═══ Input material ═══

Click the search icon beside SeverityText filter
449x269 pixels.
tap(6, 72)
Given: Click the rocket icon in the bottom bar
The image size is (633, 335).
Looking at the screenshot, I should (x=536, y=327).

═══

Assignment: Note every line in the material with "icon" and copy it.

Your solution:
Click the search icon beside SeverityText filter
Given: Click the rocket icon in the bottom bar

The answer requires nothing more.